If we take a look at Maslow’s hierarchy of needs, we’ll see that to feel fulfilled human beings seek to address all of those values – especially belonging and esteem, which come right after our most important needs like our safety and physiological needs are satisfied. 

health pyramid

As human beings, we simply need to fulfill  those needs in one way or another. 

For many gamers, video games offer a safe, easy, comfortable, and convenient solution to help them address those needs.

If you think about it, video games can help the gamer solve several challenges and address some of their most important needs, such as:

  • Friendship
  • Achievement
  • Respect of and by others
  • Entertainment
  • Excitement
  • Problem-solving
  • Creativity
The main problem for your child might be that they get all of those needs addressed by video games, so they don’t seek to fulfill them in real life. In other words their motivation is being hijacked.

Because video games are so easily accessible nowadays, it’s the most comfortable way of addressing the most important needs without risking going out in the world and doing other activities. 

  • They won’t seek new friendships in their life because they have friends when they play games
  • They don’t need a hobby where they can progress because they can do that in the video game
  • They won’t be interested in talking to your or other family members because they get a sense of belonging online
  • They don’t get bored when they play video games, so they won’t try hobbies

The key is thus limiting video game use and encouraging other activities that fulfill the same needs.

How Games Are Designed to Be Addictive

Playing video games has some benefits that have been scientifically proven. Gaming can improve cognitive abilities, problem-solving skills, hand-to-eye coordination, team-work skills,and more.

The downside?

Video games are addictive. 

Game developers create video games so that gamers stay in the game for as long as possible. They encourage gamers to keep playing and even spend their (or their parents’) hard-earned money on in-game purchases.

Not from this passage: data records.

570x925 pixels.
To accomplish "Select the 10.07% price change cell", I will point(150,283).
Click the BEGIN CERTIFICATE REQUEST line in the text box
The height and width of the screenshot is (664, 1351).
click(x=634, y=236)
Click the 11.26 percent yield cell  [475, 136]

You might have tried getting your child to quit video games before but failed. If that’s the case, then you know how hard it is to get them to stop playing video games. They’re available everywhere: on their phone, on the console, on the computer, and that Nintendo Switch…

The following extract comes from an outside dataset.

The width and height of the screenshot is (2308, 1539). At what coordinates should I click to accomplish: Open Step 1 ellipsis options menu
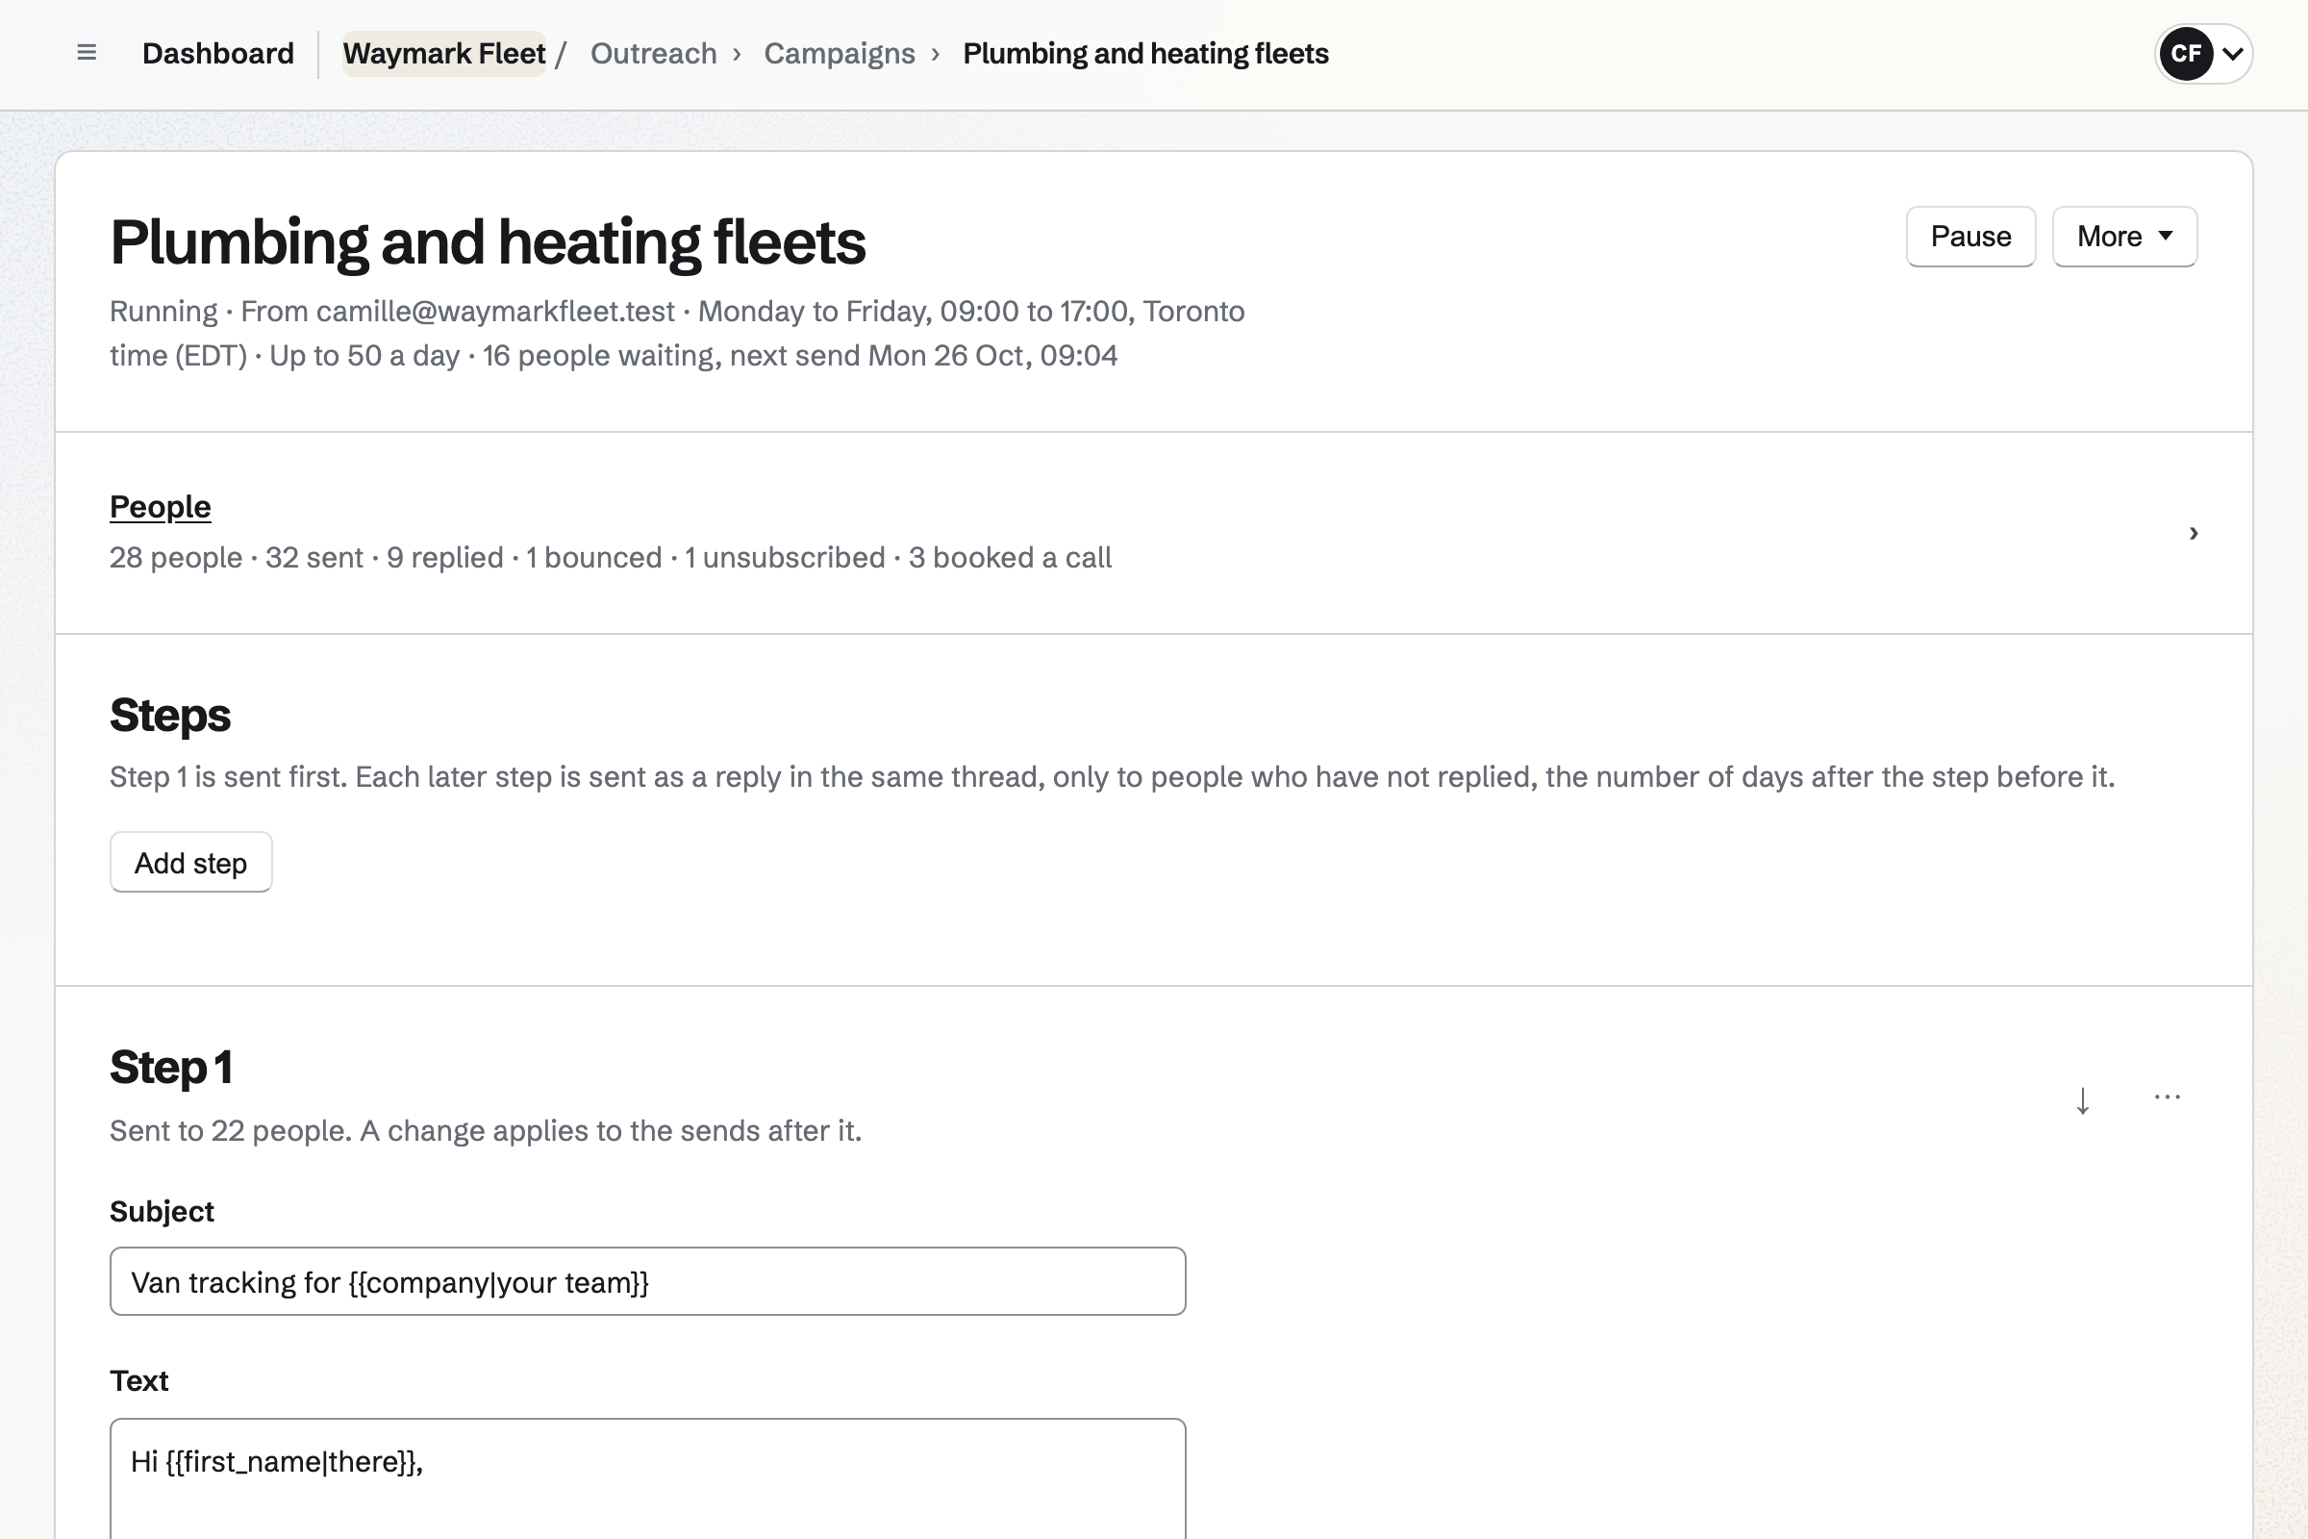pyautogui.click(x=2167, y=1097)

Video games also have several tricks that will keep your child coming back for more, such as:

  • Instant Gratification – video games provide instant satisfaction and gratification. They release large amounts of dopamine, which causes your child to feel satisfied when they consume the in-game content. 
  • Reinforcement Schedule – your child will be actively reinforced to come back to video games by allowing them to receive rewards and direct feedback for their efforts.
  • Punishment for not Playing – if you don’t play video games for some time, you may get punished. You might lose points in competitive games, or you might lose items you had on your account. 
  • Streaks and Seasons – many games today have seasons and streaks. For instance,  in the case of seasons, the content inside the game gets changed or new content gets added, so if you miss it, you’ll feel like you’re getting left behind by other players. 

How To Motivate Your Child to Do Something Else Other than Play Video Games

If you don’t know what to do to motivate your child if they only want to play video games, there are a few things you can try. We have separated these suggestions based on developmental stages and ages so you can better understand the context of your child.

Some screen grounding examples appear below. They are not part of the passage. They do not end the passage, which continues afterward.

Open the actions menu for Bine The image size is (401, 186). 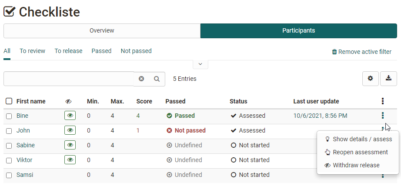click(x=383, y=116)
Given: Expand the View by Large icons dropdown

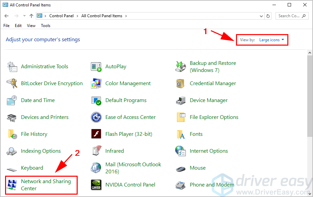Looking at the screenshot, I should tap(271, 40).
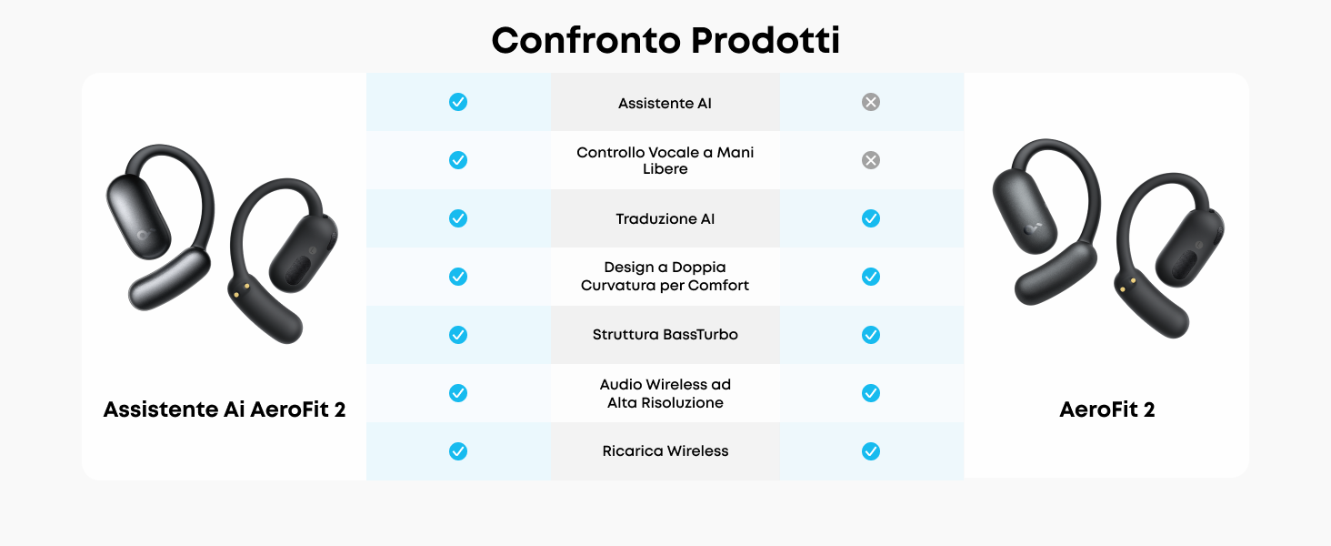Screen dimensions: 1331x546
Task: Open the right AeroFit 2 earbuds image
Action: (x=1107, y=238)
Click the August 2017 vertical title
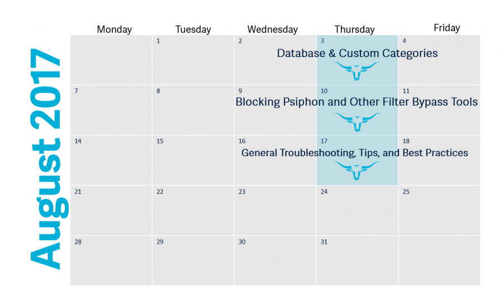 pyautogui.click(x=48, y=159)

Tweens are a common age group we work with here at Game Quitters. The biggest challenge in this age group is that tweens lack self-control. because their brains haven’t developed the ability to control their impulses and actions fully.

This means that you’re going to have to take an active role in motivating your child to do anything other than play video games all day or sit in their room and scroll through social media.

There are a few things that you can do to motivate your tween. Try these steps and see how it goes.

  1. Take some time to truly understand your child. In this step, you’ll want to get into why your gamer spends so much time playing video games or on social media. Do they have nothing else to do? Or perhaps there’s an even bigger reason – such as being bullied at school, social anxiety, or even depression. Whatever it is, you’ll need to find out if there is something going on in their lives and what it is.
  2. Prepare a plan. Determine what changes you want to see in your child’s behavior. Of course, you would want them to stop playing video games so much and get them to do other things, but there might have other priorities as well such as getting your child to be more physically active, for example.
  3. Implement the plan. The last step is to gain some control over your child’s gaming behaviors.. This means limiting gaming and perhaps social media,  which you can do by setting up house rules and offering and/or finding replacement activities  (our hobby tool has a lot of great ideas).You’ll also need to actively encourage them to participate in  those activities and make sure that you give them enough support when they need it – but don’t forget about your wellbeing in the process!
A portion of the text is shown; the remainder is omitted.